## INFORMATION GIVEN
-- -- --

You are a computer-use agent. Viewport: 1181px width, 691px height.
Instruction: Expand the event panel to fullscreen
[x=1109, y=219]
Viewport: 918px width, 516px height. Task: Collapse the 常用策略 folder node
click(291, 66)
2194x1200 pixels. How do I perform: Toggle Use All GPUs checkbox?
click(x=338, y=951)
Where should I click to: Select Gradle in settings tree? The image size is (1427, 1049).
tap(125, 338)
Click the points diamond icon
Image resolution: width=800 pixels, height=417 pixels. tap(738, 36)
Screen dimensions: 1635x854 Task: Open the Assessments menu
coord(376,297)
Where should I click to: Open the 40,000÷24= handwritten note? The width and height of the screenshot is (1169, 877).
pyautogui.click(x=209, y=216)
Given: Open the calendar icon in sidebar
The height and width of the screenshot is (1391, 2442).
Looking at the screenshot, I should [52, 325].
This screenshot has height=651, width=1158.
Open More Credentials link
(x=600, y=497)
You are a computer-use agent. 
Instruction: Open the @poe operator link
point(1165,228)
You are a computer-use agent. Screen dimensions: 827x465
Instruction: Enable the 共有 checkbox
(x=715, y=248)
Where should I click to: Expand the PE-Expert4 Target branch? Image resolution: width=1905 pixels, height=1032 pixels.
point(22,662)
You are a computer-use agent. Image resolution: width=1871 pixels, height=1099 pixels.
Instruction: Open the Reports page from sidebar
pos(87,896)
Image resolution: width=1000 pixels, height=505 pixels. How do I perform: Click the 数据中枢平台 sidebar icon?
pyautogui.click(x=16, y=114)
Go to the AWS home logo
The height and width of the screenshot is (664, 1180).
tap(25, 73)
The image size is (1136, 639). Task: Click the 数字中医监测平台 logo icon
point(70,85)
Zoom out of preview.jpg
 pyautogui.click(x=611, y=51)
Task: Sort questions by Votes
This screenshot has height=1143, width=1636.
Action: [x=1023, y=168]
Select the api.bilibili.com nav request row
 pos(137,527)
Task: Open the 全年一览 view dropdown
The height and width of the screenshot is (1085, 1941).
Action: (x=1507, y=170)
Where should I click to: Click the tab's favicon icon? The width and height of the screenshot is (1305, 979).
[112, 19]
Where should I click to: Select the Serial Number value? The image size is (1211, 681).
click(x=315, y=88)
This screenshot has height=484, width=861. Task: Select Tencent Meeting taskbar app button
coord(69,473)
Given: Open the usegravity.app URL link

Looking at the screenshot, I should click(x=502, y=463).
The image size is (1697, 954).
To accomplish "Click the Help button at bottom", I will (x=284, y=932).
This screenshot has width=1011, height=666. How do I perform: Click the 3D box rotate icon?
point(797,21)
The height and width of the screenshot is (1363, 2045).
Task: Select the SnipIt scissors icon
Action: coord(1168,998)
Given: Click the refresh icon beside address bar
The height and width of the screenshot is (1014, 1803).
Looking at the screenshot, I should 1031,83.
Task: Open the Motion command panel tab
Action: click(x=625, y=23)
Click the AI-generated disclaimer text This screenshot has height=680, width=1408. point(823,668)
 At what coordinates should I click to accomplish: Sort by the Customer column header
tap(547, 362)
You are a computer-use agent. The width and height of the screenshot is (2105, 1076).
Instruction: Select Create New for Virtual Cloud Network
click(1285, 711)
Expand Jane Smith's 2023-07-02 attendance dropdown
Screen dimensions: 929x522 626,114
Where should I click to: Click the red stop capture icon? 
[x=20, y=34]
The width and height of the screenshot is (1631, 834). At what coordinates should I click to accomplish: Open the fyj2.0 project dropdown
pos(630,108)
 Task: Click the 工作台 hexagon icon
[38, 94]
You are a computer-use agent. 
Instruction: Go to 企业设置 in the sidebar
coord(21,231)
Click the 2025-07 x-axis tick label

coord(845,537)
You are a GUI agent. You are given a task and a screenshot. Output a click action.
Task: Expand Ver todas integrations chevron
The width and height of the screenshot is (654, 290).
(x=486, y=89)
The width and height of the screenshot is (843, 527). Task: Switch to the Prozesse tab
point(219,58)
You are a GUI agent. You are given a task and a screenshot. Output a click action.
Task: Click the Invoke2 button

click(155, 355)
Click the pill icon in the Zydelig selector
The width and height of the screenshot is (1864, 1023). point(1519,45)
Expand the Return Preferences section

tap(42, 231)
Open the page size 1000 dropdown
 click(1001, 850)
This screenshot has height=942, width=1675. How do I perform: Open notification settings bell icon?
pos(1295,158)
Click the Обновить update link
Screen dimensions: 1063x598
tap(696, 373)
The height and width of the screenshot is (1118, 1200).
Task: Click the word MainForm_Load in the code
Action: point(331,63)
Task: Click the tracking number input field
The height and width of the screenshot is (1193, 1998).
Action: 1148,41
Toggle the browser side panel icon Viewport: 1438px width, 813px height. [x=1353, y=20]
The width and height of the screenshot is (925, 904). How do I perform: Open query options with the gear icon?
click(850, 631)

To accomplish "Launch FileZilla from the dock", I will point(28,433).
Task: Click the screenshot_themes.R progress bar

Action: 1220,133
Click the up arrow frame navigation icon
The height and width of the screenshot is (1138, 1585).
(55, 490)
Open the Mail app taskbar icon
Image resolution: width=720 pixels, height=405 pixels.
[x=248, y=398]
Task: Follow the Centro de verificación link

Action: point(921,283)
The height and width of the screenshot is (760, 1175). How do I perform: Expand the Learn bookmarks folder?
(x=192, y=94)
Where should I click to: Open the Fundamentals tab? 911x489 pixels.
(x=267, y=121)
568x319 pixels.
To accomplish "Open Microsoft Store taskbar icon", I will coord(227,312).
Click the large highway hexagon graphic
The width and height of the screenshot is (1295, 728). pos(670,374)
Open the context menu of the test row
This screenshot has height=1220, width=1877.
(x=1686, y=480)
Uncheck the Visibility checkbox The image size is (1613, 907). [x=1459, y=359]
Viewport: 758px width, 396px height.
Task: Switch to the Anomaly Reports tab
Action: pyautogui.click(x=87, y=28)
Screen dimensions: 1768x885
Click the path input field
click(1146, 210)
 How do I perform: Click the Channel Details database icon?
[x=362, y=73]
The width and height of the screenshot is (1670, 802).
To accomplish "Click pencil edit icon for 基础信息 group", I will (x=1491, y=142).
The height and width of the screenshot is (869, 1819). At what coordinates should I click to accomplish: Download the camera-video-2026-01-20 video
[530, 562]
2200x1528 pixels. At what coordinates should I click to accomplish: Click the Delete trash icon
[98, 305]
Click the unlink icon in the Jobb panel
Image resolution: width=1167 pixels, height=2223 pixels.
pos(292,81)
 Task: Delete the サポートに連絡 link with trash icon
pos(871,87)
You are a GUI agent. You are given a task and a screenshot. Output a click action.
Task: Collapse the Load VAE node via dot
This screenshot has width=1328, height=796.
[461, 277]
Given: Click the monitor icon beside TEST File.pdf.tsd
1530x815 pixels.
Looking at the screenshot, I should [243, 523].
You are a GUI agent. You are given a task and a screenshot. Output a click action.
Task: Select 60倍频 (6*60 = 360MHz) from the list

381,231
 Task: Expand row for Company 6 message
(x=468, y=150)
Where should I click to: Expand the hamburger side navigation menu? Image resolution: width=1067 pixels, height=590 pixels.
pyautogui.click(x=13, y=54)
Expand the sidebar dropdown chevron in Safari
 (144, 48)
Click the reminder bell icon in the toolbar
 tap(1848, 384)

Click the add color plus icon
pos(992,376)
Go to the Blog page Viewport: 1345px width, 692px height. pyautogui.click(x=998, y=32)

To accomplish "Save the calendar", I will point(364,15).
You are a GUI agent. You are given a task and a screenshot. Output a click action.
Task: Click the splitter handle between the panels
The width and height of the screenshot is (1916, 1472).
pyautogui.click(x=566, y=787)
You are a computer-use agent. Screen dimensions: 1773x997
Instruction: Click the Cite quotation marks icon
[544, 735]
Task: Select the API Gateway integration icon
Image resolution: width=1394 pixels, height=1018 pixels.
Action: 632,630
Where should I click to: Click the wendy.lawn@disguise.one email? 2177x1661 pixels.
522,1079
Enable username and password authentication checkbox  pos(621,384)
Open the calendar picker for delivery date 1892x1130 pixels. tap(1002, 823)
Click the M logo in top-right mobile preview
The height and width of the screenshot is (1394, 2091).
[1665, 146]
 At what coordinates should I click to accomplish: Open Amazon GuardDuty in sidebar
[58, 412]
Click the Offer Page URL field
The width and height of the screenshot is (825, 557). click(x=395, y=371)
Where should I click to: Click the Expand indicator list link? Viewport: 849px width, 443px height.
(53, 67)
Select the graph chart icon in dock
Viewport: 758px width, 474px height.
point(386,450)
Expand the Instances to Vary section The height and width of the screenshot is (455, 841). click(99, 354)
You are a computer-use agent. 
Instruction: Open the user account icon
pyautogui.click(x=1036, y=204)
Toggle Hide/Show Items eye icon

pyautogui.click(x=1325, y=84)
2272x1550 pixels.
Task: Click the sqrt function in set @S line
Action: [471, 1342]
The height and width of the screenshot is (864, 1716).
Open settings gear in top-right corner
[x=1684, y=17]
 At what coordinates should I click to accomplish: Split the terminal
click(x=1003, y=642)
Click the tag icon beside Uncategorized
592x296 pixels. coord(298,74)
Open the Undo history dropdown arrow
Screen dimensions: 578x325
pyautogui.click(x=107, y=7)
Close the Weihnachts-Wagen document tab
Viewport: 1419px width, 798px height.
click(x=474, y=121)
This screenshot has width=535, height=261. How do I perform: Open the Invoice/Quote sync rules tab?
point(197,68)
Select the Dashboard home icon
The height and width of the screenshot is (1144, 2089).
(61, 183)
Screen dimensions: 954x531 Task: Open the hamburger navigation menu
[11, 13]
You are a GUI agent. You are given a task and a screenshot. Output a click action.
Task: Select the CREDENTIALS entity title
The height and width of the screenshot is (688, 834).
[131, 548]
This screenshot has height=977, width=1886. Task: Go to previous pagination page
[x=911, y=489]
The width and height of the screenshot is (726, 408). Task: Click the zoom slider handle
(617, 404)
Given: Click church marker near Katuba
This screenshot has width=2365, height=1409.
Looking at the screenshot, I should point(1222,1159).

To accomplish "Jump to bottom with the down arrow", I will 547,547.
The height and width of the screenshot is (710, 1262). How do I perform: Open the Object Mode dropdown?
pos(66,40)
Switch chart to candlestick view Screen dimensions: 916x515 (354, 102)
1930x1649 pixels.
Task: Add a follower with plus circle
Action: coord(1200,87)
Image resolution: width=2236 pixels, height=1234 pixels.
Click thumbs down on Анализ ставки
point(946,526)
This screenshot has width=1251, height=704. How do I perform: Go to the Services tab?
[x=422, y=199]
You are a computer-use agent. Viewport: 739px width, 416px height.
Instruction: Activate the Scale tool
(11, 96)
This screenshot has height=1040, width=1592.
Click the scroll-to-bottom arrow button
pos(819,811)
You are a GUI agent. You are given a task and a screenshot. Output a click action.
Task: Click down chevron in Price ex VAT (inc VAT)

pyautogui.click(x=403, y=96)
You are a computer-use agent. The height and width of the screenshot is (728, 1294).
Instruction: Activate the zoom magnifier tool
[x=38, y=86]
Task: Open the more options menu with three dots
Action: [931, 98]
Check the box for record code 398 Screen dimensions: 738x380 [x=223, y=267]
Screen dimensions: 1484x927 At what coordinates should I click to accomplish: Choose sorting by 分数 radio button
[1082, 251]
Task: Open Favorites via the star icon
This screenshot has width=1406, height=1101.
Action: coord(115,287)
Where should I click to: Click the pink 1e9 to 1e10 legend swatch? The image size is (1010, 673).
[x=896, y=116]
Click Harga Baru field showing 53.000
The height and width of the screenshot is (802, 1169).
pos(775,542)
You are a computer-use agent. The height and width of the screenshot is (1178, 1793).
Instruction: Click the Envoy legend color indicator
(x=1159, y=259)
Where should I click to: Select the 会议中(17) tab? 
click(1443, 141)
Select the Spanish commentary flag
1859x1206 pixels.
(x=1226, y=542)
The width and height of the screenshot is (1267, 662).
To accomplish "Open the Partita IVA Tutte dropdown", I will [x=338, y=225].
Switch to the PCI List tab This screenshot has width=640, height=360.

-- -- --

## YOUR TASK
Please give back exactly the lines of this listing beginning at the line with "Task: Select the API Gateway integration icon" and ending with the line with "Click the M logo in top-right mobile preview", both included, and nothing else.

## WORKED SOLUTION
Task: Select the API Gateway integration icon
Image resolution: width=1394 pixels, height=1018 pixels.
Action: 632,630
Where should I click to: Click the wendy.lawn@disguise.one email? 2177x1661 pixels.
522,1079
Enable username and password authentication checkbox  pos(621,384)
Open the calendar picker for delivery date 1892x1130 pixels. tap(1002, 823)
Click the M logo in top-right mobile preview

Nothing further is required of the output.